L-004 session-boundary: if any of the resolved plan-* engineers were authored in the current session, drop them from the effective list manually and surface the override in the next tier's first checkin Notes for the PR. The runtime registry is loaded once per Claude Code process start; /clear is NOT a session boundary.

Step 0. Pre-flight

Before any work:

  • Refresh state per § State refresh.
  • Confirm working tree is clean (git status --porcelain). If not, stop and ask the user to commit or stash.
  • Branch state. If the manifest's phase has no branch yet (first tier in this phase), cut a fresh branch from updated maingit checkout main && git pull --ff-only origin main && git checkout -b <branch-name> — using the naming convention from docs/LOOM-CONVENTIONS.md § Branch naming: <project-name>.<phase-lazy-name> (e.g. loom-absorb-draft.phase-7-griot-writes). Otherwise confirm the current branch matches the phase's recorded branch in the manifest; if not, stop and ask whether to switch. Branch hygiene: every checkin / phase / event write below commits to whatever branch is checked out, so re-confirm git branch --show-current is the phase branch before the first write — a write on the wrong branch strands the work (see docs/AGENT-CONVENTIONS.md § Branch hygiene before substrate writes).
  • Run the verification commands from the manifest's [config] as a baseline. Record exit status. A red baseline before any work means the loop stops — you are not making a red build redder.

Step 1. Coverage before transforms

Build inventory.md listing every file or item in scope for this phase. The phase description in PLAN.md or the manifest's [config] tells you the pattern (e.g. "all .ts/.tsx files using ESLint disable comments"). Use git ls-files, grep, find, or equivalent to enumerate. Include counts.

Format:

# Scope inventory — Phase <N> <name>

**Generated**: YYYY-MM-DD HH:MM
**Total items**: <count>
**Pattern**: <description of what makes an item in-scope>

## Items
- [ ] path/to/file-1.ts  (tier: <tier>)
- [ ] path/to/file-2.tsx  (tier: <tier>)

Tier assignment is a judgment call (see Tier assignment below). Assign tiers as you build the inventory, or leave them unassigned and prompt the user.

Do not begin transforms until the inventory is complete.
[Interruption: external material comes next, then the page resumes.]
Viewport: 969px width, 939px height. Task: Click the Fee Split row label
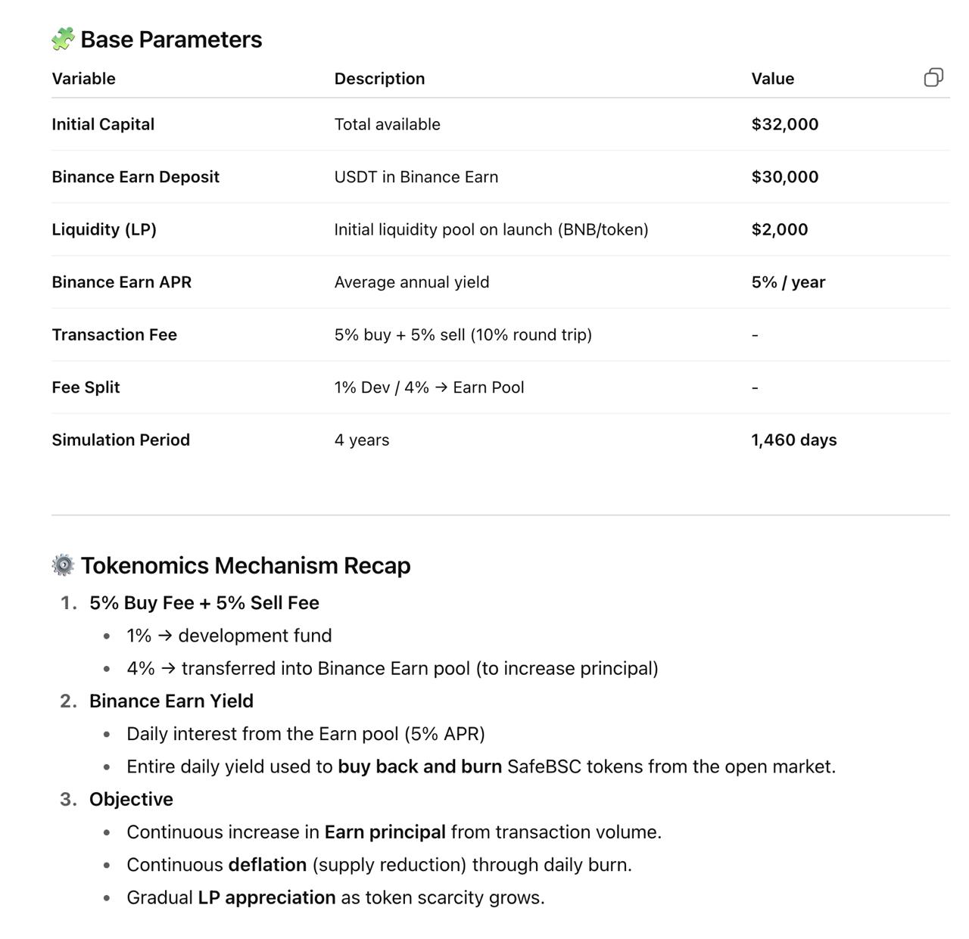pos(86,387)
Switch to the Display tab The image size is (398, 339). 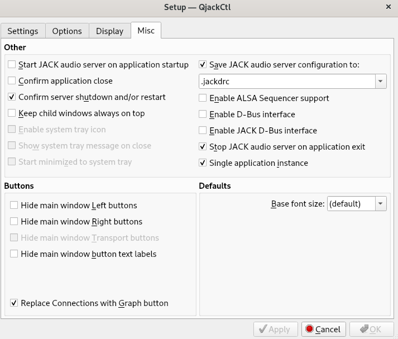pos(109,31)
Partial inventory = unknown blast radius.

Step 2. Tier assignment

Divide inventory items into tiers of increasing risk/complexity:

  • Tier 1 — mechanical, obvious, identical across items
  • Tier 2 — same shape with small variations, low risk
  • Tier 3 — requires judgment, possible side effects
  • Tier 4+ — bespoke, high risk, may need human-paired work

If tier 4+ items appear, consider routing them to /ev-loop-interactive rather than handling here. Surface this to the user and ask.
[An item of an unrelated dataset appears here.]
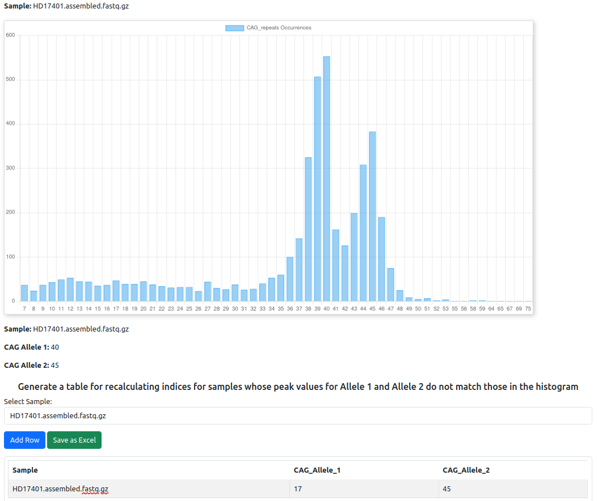Toggle the CAG_repeats Occurrences legend label
The image size is (598, 501).
tap(279, 28)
Step 3. Execute tiers in order

For each tier, run a tier loop (see Tier-level process below). Between tiers, write a tactical retro and re-run pre-flight.

Step 4. Phase close

When all tiers in this phase are complete, the loop's job is to open the PR and stop — the release boundary. This mirrors the interactive loop's Step 3 and applies the same semantics (docs/AGENT-CONVENTIONS.md § Guild-offload posture, release-boundary semantics — the single source); confidence adopts them, it does not re-define them.

  • Verify every inventory item is checked off.
  • Run full verification.
  • Ensure the latest checkin exists.
  • Open / refresh the PR per § Compose PR so it reflects the final state.
  • Stop. Leave the phase --status=in-progress — do not mark it completed here. Return control to the router.
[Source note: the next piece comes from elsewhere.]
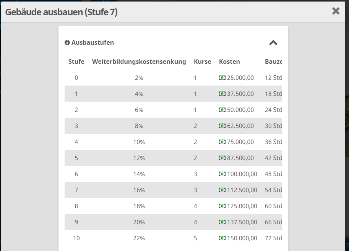
Task: Click the Kosten column header
Action: (229, 62)
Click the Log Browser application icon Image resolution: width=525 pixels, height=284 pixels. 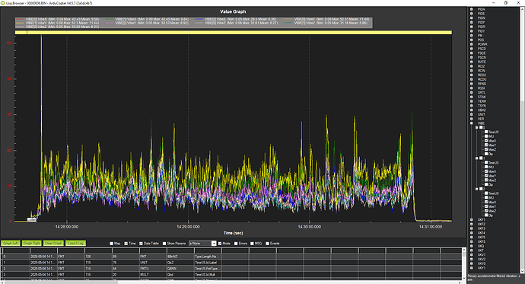click(3, 3)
Completion is merge-gated, not phase-close-gated. A phase becomes completed only when its PR has merged, and the router makes that transition: the next /ev-run derives live PR state via loom pr discover, sees MERGED, advances the phase, and dispatches the next phase off a freshly-pulled base. Marking completed here would tell the router the dependency is satisfied and dispatch the next phase against an unmerged parent. (The "Output to router" Status: completed below is the loop's run status — "ran cleanly to phase close" — not the manifest phase status, which stays in-progress until merge.)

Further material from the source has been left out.